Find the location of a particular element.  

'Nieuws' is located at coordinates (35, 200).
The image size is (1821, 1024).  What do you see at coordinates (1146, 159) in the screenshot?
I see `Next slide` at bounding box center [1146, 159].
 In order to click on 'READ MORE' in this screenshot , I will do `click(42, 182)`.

--

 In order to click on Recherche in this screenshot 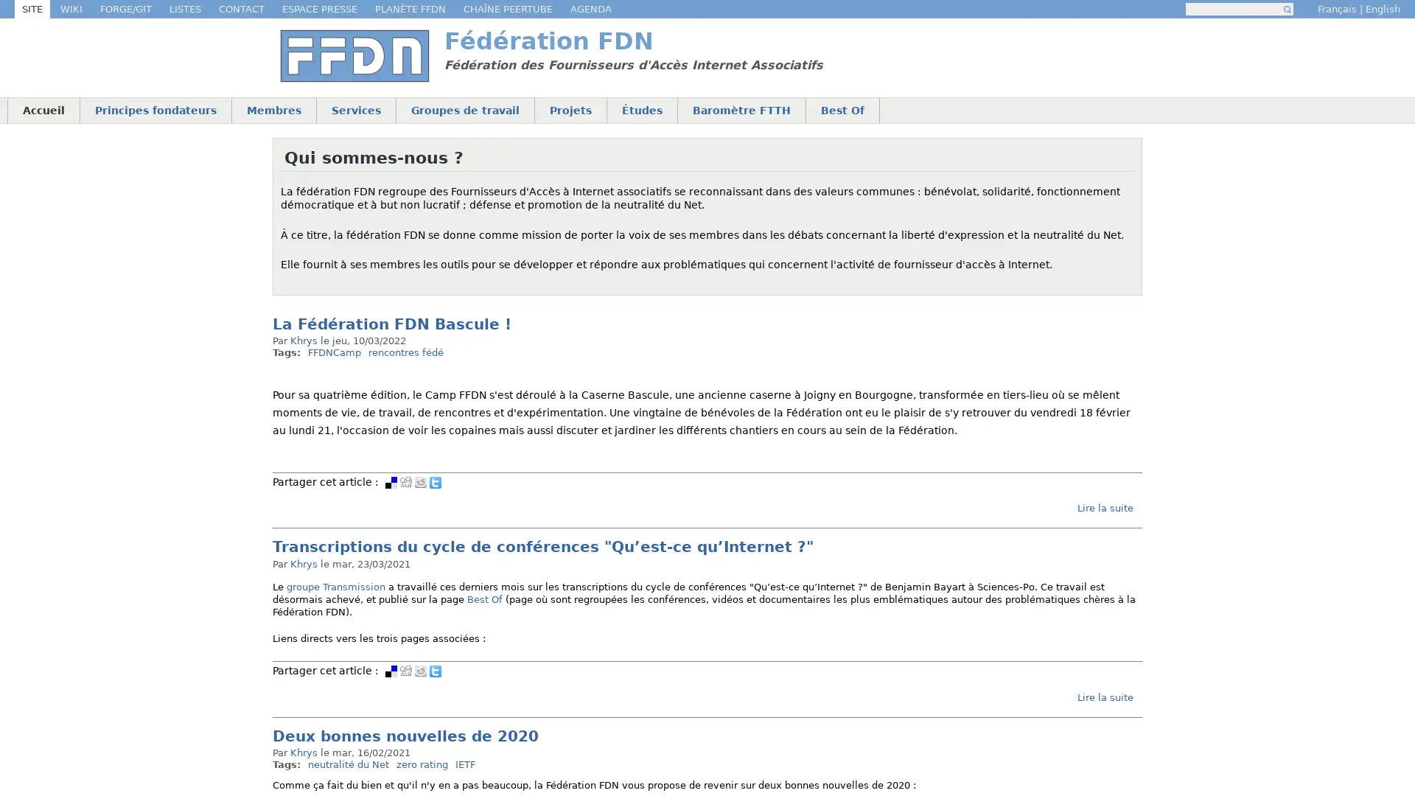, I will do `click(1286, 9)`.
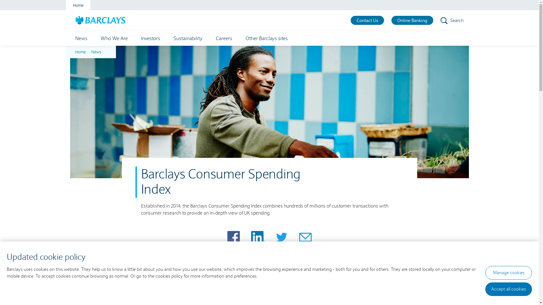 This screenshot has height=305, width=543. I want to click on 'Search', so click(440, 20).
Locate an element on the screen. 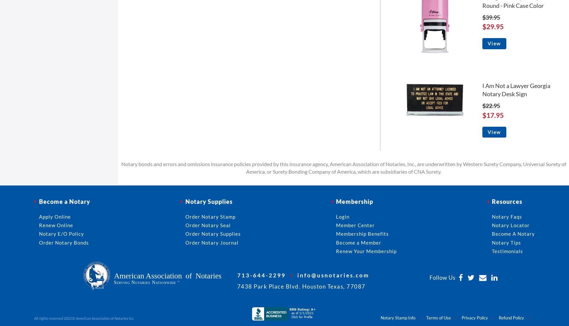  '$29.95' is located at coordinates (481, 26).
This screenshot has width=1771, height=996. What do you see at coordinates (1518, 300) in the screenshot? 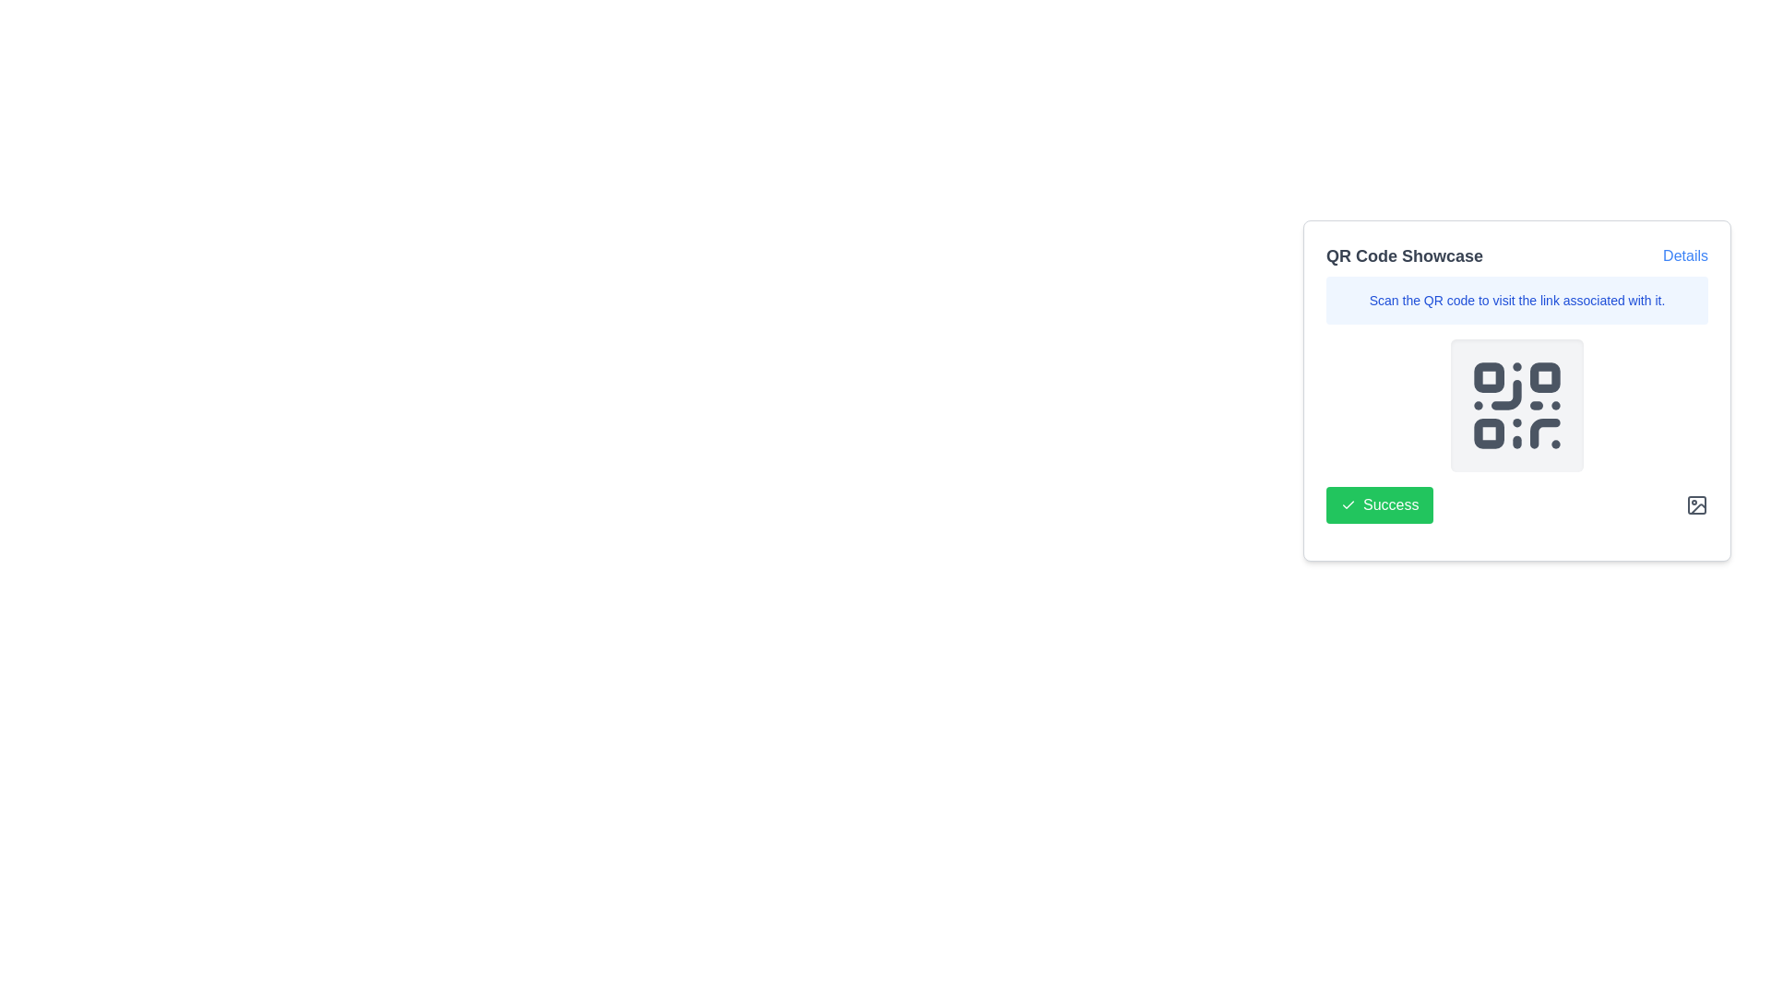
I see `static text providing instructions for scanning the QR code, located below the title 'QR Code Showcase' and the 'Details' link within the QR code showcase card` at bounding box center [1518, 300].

EXERCISE DETAILS: Please reproduce the rows between the line holding "Find the location of a particular element." and the line holding "In order to click on 'READ", inclusive.

WRITTEN REPLY:
Find the location of a particular element.  

'Nieuws' is located at coordinates (35, 200).
The image size is (1821, 1024).  What do you see at coordinates (1146, 159) in the screenshot?
I see `Next slide` at bounding box center [1146, 159].
 In order to click on 'READ MORE' in this screenshot , I will do `click(42, 182)`.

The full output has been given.